Im Juni 1994 hatten einige Kunstfreunde von einer Galerie in Brüssel eine persönliche Einladung bekommen. Am 1. Juli um 19 Uhr sollten sie dem Tod von James Lee Byars beiwohnen. Der Künstler aus Detroit in den USA war zu diesem Zeitpunkt 62 Jahre alt und krebskrank. Unheilbar krebskrank, das wusste er. Und setzte sich künstlerisch mit seinem bevorstehenden Tod auseinander.

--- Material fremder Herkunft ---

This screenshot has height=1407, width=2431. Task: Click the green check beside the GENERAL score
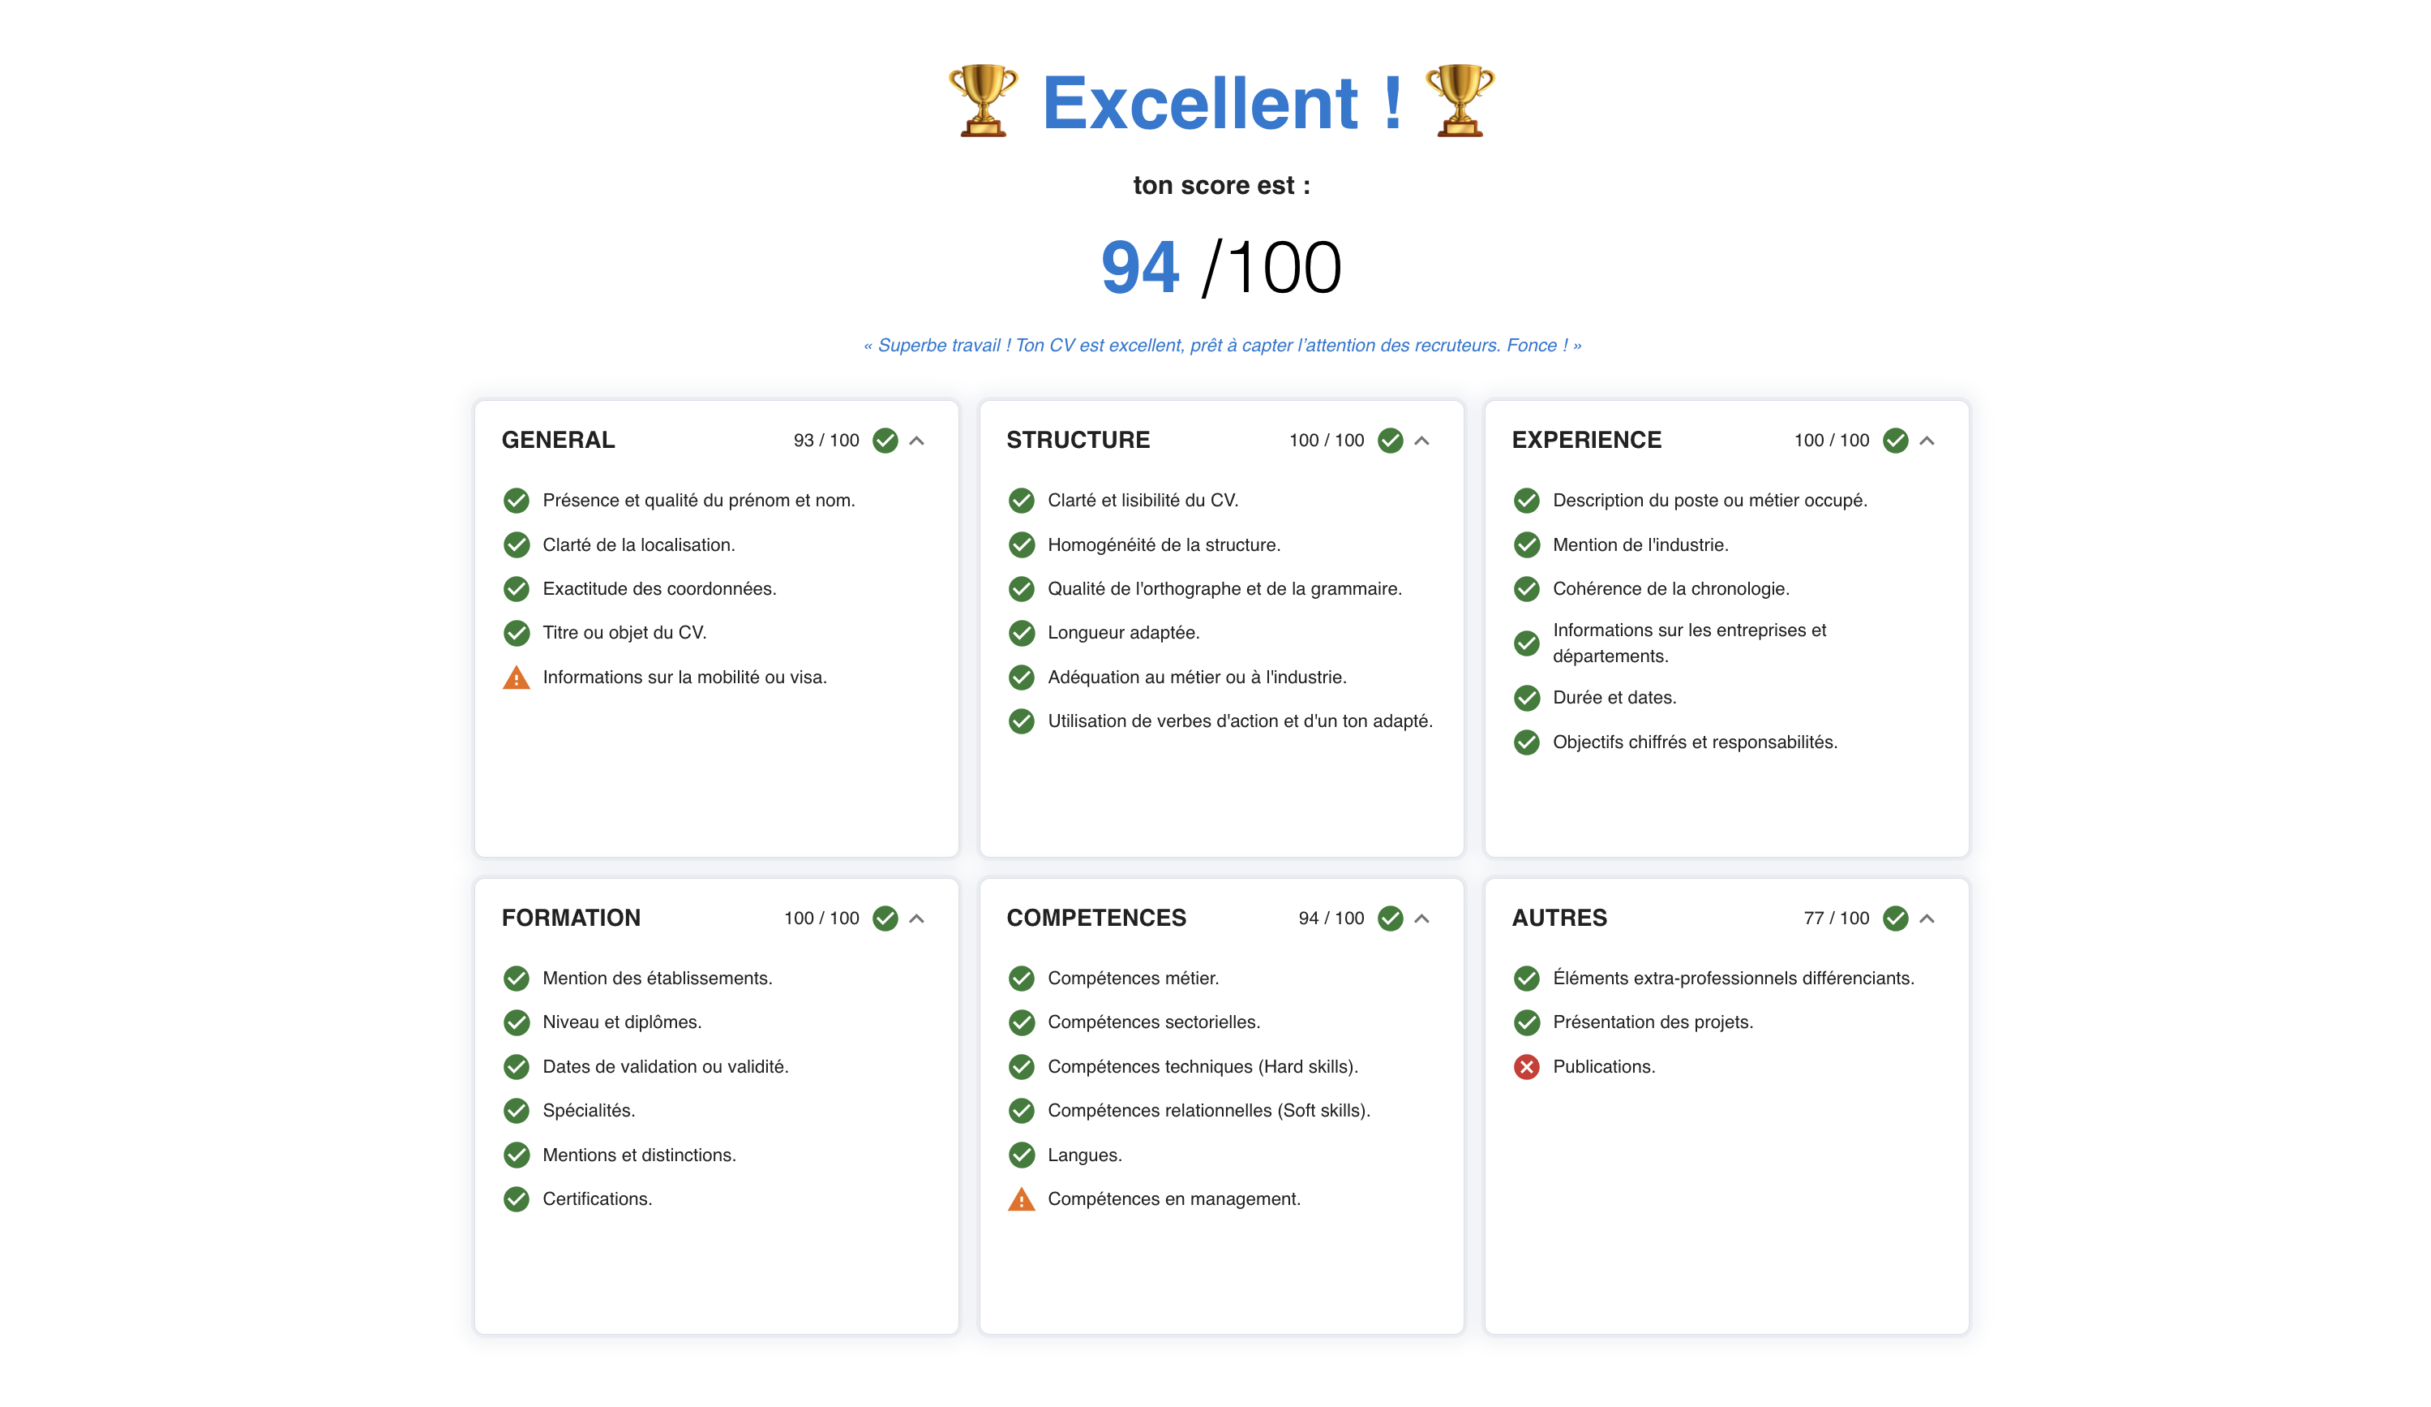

Als die Gäste vor der Galerie Marie-Puck Broodthaers ankamen, blickten sie durch die Schaufenster in einen Raum von purem Gold. Tausende Abschnitte Blattgold funkelten in diesem nach vorne offenen Raum, etwa sechs Meter hoch, 4,85 Meter breit und 5,60 Meter tief. Ein gewaltiges Leuchten.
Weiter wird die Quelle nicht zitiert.